Insights in the pathogenesis of the aortic aneurysm in Marfan syndrome and new therapeutic approaches

Abstract

[eng] The objective of this thesis was to investigate the effect of a potent inhibitor peptide (P144) targeting transforming growth factor β (TGFβ) on the development of aortic aneurysms in a mouse model of Marfan syndrome. We also aimed to assess the role of oxidative stress and hyperuricemia in the progression of aortic aneurysms in Marfan syndrome. To investigate the effect of P144, a chimeric gene encoding the P144 peptide linked to apolipoprotein A-I was delivered using a hepatotropic adeno-associated vector.

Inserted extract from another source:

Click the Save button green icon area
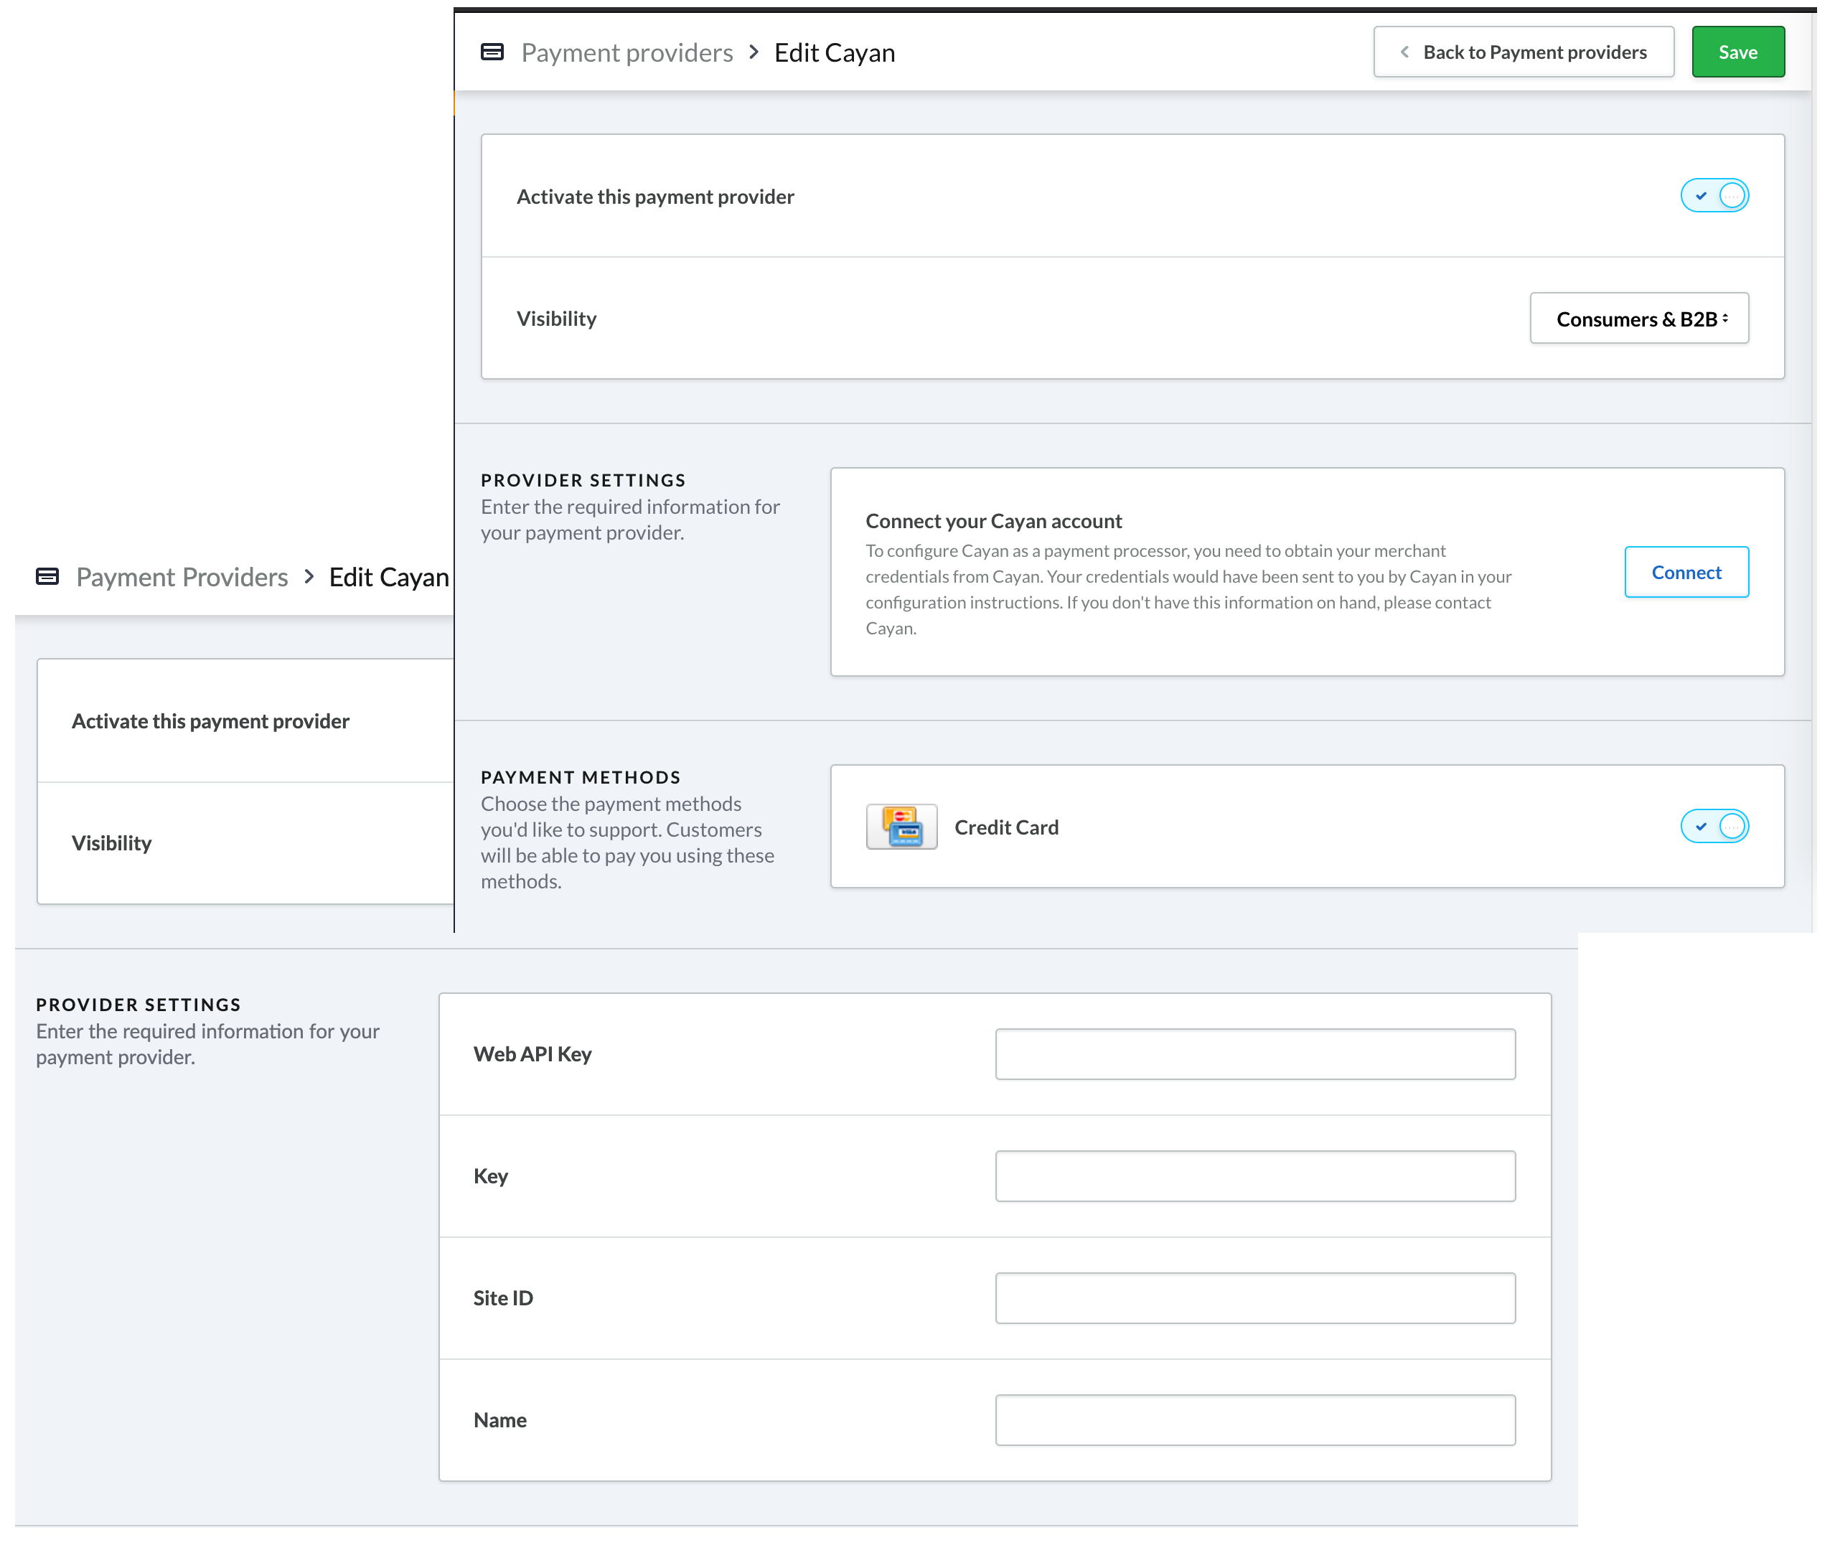Viewport: 1835px width, 1545px height. pos(1738,50)
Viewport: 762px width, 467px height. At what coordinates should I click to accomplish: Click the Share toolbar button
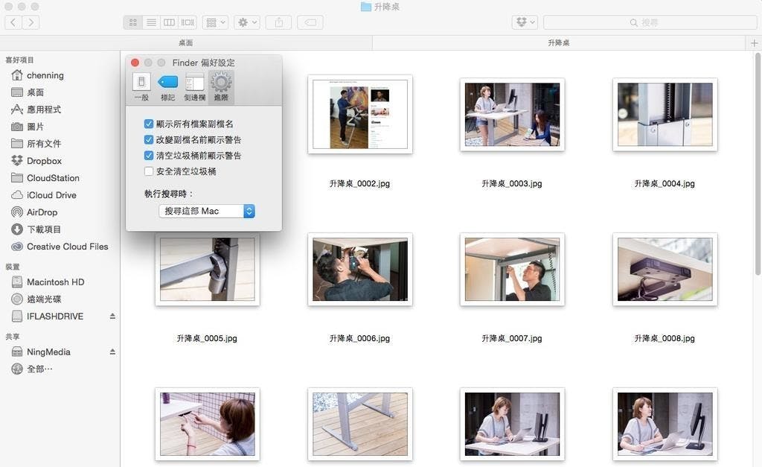[279, 22]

Two experimental approaches were employed: a preventive treatment administered before the onset of aortic aneurysms and a palliative treatment administered once the aneurysm was already formed. The preventive treatment with P144 successfully prevented the onset of aortic dilation and improved the morphology of elastic fibers and normalized TGFβ signaling. However, the palliative treatment did not halt the progression of the aneurysm. Furthermore, we examined the role of oxidative stress and hyperuricemia in aortic aneurysm development. We found increased production of reactive oxygen species (ROS) and upregulation of XOR, an enzyme involved in ROS production, in both human Marfan syndrome patients and mouse models. Treatment with the XOR inhibitor allopurinol effectively halted the progression of aortic aneurysms in Marfan syndrome mice and mitigated associated endothelial dysfunction and collagen remodeling. Additionally, we investigated the association between hyperuricemia and aortopathy in Marfan syndrome mice and found that hyperuricemia did not exacerbate or alleviate aortic aneurysm development. The findings of this study suggest that P144 is effective in preventing the onset of aortic aneurysms by reducing excessive TGFβ signaling. Oxidative stress plays a role in the formation and progression of aortic aneurysms in Marfan syndrome, and treatment with allopurinol as an antioxidant can interfere with the progression of aortic aneurysms. However, hyperuricemia does not interfere with the development of aortic aneurysms or cardiopathy in Marfan syndrome mice. These results highlight the importance of targeting TGFβ signaling and oxidative stress during the early stages of aortic disease progression in individuals with Marfan syndrome.